What the exercise asks:
For the material that follows, list every line containing the word "Villanyszerelő".
----
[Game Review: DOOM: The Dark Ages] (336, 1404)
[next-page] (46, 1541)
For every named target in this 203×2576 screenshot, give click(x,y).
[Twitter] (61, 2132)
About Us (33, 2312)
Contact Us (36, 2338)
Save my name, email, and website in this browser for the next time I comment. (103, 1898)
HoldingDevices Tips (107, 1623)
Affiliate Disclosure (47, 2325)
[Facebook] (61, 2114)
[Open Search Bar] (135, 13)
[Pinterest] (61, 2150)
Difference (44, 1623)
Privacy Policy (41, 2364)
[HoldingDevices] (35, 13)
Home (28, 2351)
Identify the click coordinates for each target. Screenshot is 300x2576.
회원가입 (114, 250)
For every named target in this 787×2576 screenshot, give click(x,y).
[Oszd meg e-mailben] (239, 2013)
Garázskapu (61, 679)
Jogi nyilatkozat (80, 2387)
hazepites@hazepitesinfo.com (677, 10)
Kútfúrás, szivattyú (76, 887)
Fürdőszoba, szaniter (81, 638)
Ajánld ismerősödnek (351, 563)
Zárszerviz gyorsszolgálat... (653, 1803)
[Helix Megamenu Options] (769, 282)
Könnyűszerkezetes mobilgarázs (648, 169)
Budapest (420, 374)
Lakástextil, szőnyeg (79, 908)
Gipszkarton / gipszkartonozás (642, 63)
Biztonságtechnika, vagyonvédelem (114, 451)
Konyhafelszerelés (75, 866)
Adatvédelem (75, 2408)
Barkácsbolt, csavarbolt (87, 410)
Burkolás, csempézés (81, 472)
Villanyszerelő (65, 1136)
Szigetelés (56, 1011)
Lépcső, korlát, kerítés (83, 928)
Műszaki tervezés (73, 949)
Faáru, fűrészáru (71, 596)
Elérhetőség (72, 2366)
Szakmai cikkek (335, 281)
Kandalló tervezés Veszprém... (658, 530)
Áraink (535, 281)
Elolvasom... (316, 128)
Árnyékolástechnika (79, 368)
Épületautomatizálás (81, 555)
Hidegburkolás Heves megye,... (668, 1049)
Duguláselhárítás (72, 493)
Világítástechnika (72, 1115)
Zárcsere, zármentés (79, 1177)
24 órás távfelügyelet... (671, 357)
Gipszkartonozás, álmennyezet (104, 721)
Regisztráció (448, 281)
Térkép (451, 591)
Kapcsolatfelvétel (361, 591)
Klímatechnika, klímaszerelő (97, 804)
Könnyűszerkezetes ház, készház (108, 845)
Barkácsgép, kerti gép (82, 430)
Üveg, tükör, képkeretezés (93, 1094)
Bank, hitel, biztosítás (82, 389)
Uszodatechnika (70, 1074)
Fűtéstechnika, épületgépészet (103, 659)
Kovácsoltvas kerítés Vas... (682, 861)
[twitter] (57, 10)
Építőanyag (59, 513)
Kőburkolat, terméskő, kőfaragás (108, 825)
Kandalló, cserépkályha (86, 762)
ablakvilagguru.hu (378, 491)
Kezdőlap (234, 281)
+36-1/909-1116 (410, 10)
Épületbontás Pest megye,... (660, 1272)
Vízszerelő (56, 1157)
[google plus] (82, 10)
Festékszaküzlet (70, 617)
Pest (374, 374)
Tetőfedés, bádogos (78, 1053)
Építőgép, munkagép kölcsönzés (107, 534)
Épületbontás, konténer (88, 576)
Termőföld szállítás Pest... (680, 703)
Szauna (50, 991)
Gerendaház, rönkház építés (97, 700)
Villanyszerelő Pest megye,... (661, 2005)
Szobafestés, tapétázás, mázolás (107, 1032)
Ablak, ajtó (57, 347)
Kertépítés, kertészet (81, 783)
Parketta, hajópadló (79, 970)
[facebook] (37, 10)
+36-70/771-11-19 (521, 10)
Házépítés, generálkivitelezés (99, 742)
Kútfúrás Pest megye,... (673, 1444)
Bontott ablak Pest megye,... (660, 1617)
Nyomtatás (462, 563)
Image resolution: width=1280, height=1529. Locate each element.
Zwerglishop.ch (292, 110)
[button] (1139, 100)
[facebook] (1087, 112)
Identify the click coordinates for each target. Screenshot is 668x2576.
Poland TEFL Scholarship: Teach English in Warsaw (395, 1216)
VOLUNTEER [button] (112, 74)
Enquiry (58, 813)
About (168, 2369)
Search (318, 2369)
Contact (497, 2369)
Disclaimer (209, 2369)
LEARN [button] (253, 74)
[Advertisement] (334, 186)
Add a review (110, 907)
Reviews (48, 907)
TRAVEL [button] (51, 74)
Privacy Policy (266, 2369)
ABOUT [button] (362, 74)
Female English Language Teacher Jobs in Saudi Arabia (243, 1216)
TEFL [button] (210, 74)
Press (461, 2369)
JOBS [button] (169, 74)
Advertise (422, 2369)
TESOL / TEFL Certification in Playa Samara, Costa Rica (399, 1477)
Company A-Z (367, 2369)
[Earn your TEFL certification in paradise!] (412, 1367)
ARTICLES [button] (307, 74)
----
Task solution:
Villanyszerelő (65, 1136)
Villanyszerelő Pest megye,... (661, 2005)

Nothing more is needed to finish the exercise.